• _THE INPUT_
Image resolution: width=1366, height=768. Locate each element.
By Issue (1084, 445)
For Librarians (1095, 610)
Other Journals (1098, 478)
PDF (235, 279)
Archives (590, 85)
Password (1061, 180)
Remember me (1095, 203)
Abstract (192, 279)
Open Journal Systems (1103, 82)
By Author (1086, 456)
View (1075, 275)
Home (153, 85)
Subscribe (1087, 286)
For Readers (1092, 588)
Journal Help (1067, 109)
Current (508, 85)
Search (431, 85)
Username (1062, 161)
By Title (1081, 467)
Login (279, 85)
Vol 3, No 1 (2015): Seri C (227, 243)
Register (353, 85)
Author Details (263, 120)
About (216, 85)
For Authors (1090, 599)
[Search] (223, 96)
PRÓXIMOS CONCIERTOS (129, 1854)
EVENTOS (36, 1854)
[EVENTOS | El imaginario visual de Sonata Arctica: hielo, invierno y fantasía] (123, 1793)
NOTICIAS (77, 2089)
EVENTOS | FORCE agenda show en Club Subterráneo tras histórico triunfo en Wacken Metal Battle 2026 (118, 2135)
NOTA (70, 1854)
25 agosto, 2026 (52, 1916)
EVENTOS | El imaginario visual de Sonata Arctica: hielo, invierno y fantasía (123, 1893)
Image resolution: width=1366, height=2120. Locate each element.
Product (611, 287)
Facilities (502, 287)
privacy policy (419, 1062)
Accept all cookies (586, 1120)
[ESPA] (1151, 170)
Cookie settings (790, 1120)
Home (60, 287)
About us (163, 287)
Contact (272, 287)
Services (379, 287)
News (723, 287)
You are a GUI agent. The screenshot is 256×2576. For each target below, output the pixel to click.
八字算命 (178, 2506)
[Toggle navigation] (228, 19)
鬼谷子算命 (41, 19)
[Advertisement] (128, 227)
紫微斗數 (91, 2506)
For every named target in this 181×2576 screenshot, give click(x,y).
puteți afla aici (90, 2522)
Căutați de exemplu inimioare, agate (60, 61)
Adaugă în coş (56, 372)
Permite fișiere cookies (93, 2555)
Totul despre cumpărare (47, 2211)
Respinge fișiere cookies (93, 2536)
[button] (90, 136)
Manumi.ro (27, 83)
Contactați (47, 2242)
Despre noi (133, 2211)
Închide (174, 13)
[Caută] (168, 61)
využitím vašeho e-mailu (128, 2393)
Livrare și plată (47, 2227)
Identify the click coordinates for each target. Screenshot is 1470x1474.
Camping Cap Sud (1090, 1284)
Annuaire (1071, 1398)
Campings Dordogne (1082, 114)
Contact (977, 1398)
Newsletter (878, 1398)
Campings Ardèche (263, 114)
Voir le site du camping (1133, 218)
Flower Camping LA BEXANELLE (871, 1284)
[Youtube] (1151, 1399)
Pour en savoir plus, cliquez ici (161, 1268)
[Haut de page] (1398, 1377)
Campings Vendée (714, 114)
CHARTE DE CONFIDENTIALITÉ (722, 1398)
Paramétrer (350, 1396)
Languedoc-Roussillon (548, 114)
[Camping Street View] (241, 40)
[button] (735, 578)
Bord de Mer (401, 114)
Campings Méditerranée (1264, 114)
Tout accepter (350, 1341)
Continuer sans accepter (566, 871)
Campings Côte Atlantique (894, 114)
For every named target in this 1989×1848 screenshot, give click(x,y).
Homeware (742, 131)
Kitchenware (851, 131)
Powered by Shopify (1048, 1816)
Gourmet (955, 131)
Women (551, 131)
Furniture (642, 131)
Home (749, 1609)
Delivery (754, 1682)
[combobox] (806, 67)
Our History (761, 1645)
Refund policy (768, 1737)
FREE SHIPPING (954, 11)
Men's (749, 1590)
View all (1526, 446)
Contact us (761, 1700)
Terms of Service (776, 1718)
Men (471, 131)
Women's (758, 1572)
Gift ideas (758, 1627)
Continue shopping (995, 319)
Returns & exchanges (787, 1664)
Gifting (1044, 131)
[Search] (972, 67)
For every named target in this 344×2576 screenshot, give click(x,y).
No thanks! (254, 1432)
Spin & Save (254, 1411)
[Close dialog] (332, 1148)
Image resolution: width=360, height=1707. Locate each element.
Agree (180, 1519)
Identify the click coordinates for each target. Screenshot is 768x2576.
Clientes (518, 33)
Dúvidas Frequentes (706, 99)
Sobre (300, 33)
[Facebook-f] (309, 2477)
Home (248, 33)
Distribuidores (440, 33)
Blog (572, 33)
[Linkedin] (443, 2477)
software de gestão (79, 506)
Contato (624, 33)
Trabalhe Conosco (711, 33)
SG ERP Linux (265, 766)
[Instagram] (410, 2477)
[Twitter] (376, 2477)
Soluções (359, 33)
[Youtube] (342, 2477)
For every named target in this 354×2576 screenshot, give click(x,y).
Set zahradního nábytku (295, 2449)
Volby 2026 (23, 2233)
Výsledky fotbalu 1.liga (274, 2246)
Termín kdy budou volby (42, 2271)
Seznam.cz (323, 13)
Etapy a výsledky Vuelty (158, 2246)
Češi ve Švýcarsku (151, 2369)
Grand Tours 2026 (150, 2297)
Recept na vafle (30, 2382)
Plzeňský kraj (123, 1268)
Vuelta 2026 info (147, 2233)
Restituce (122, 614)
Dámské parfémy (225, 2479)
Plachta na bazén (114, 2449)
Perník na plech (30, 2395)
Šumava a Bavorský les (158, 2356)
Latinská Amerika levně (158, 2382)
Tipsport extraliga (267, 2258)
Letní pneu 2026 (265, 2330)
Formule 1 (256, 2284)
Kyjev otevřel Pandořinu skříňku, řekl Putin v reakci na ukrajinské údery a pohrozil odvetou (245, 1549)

• _INSTRUCTIONS TO FOLLOW_
Which lines above run from the one containing "News (723, 287)" down to the one containing "紫微斗數 (91, 2506)"? Repeat exactly those, both ends included, and nothing else.

• _THE ANSWER_
News (723, 287)
You are a GUI agent. The screenshot is 256×2576. For each target below, output the pixel to click.
八字算命 (178, 2506)
[Toggle navigation] (228, 19)
鬼谷子算命 (41, 19)
[Advertisement] (128, 227)
紫微斗數 (91, 2506)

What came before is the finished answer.